His research prior to 1978 was in particle physics, in particular the study of high-energy diffraction scattering. After this, he applied methods of quantum field theory and the renormalization group to condensed matter, especially to critical phenomena in both pure and disordered equilibrium and non-equilibrium systems. In the 1980s he helped develop the theory of conformal invariance and its applications to these problems, ideas which also had an impact in string theory and the physics of black holes.
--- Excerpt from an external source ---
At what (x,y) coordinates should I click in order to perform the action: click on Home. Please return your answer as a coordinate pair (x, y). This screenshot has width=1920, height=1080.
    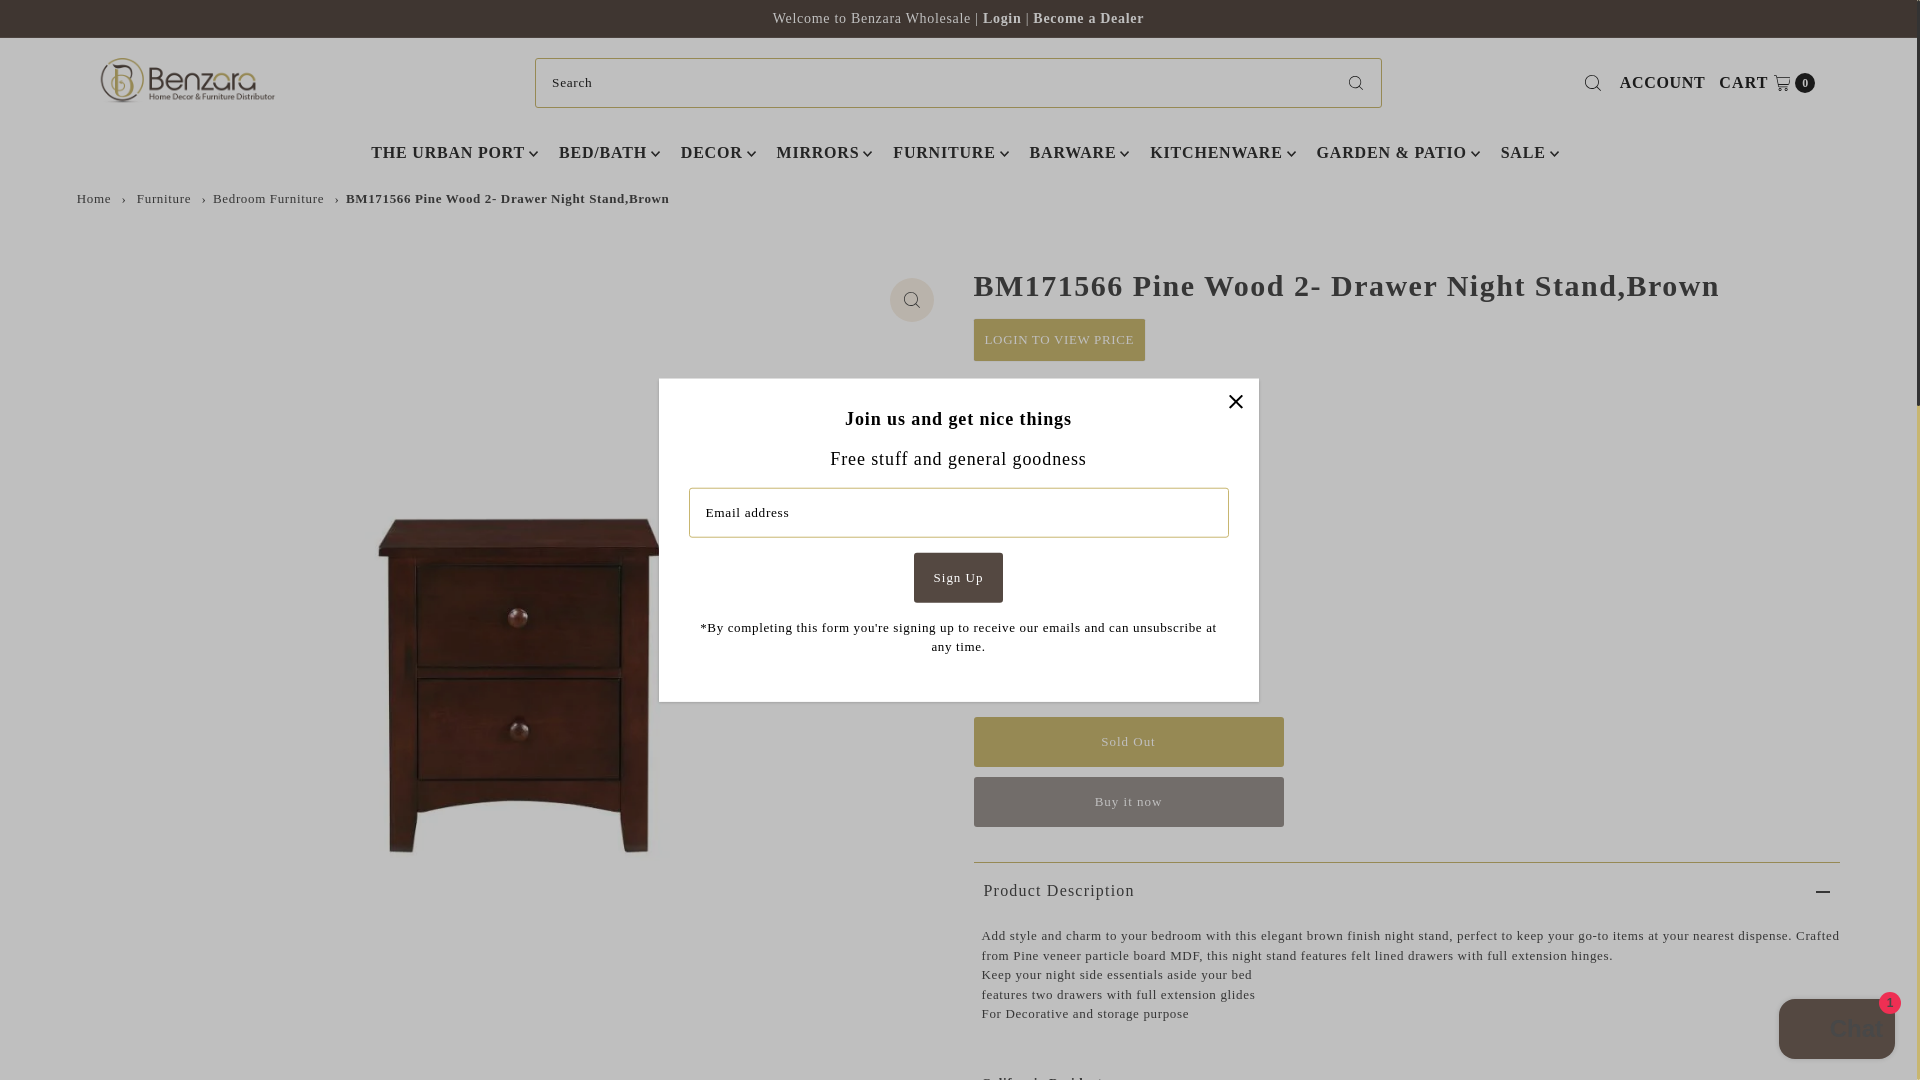
    Looking at the image, I should click on (1128, 742).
In the 1990s he used conformal invariance to derive many exact results in percolation and related probabilistic problems. This helped inspire the work of mathematicians which was recognised by the award of the Fields Medal to Wendelin Werner in 2006, and to Stas Smirnov in 2010. More recently Professor Cardy has worked on questions of quantum entanglement and non-equilibrium dynamics in many-body systems.
He is a Fellow of the Royal Society, a recipient of the 2000 Dirac Medal of the Institute of Physics, of the 2004 Lars Onsager Prize of the American Physical Society, of the 2010 Boltzmann Medal of the International Union of Pure and Applied Physics, and of the 2011 Dirac Medal and Prize of the International Centre for Theoretical Physics.